━━━━━ Extract provided

1) What is GDPR?
Essentially, the EU General Data Protection Regulation (GDPR) supplants the previous Data Protection Directive 95/46/EC, a formal set of guidelines concerning data privacy. The premise of the new regulation is to bring into line data privacy laws throughout Europe, while safeguarding the rights of EU citizens. Crucially, the GDPR aims to alter the way organizations handle and process sensitive data. The regulation is set to come into effect in May 2018.
2) How will it affect my organization?
The GDPR is effective across the EU, meaning it has a vast jurisdiction. If your company operates and is based within the EU, then it has to adhere to the law “as it applies to all companies processing the personal data of data subjects residing in the Union, regardless of the company’s location.”
Therefore, it’s imperative EU companies appoint a Data Protection Officer who is responsible for ensuring compliance to GDPR. For non-EU based organizations, it’s important to bring on a subject matter expert who can advise on the implications of the GDPR and how will affect business operations.
3) Will the Regulation change the way the industry collects and stores patient data?

━━━━━━━━━━
━━━━━ Information shown

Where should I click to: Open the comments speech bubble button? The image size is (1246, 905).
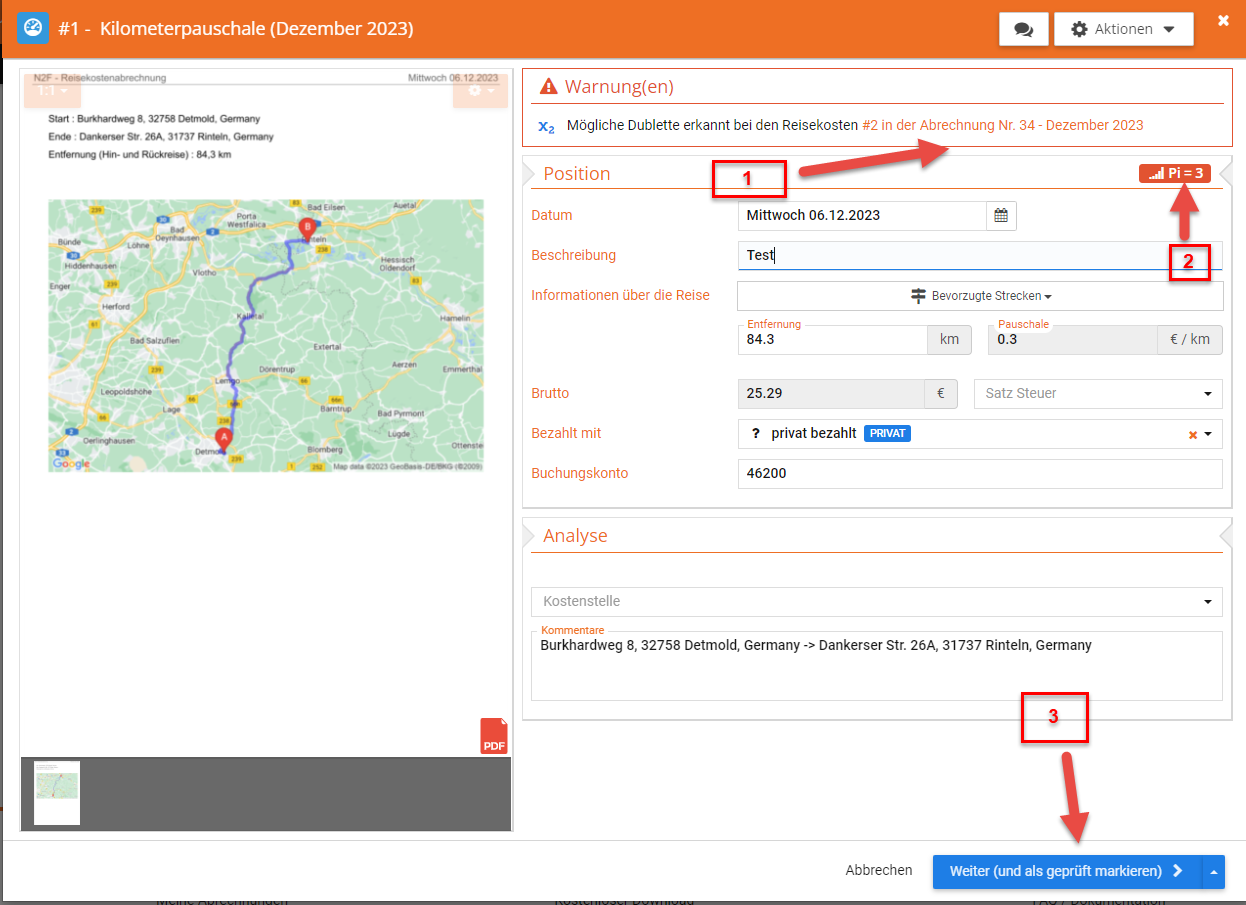click(1023, 30)
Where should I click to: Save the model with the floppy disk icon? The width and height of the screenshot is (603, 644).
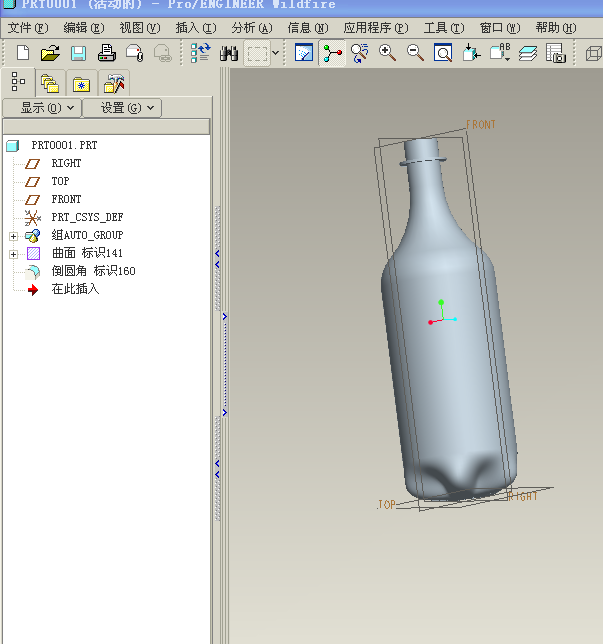tap(78, 53)
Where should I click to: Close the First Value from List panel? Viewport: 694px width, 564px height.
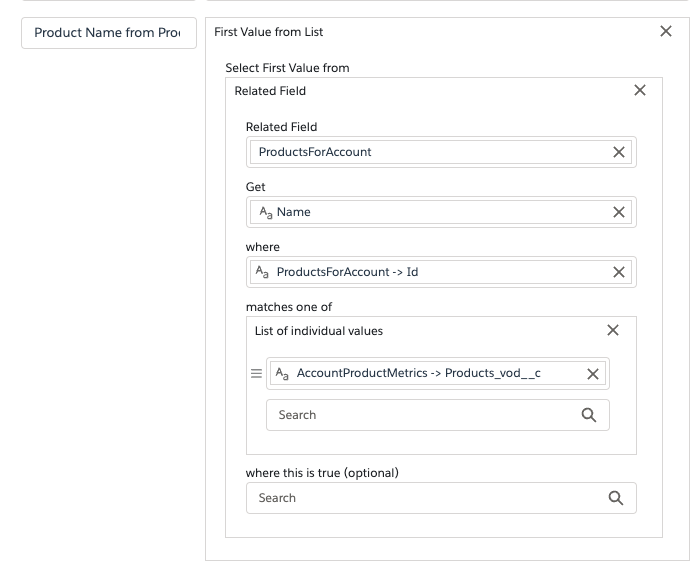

━━━━━━━━━━

For each statement, say yes or no according to the GDPR text and quote the words from it that decide the answer. 1. The GDPR replaces the earlier Data Protection Directive 95/46/EC. 2. The regulation is scheduled to take effect in May 2017. 3. Organizations based outside the EU are advised to appoint a Data Protection Officer.

* **Written answer**:
1. Yes: "the EU General Data Protection Regulation (GDPR) supplants the previous Data Protection Directive 95/46/EC"
2. No: "The regulation is set to come into effect in May 2018."
3. No: "For non-EU based organizations, it’s important to bring on a subject matter expert who can advise on the implications of the GDPR"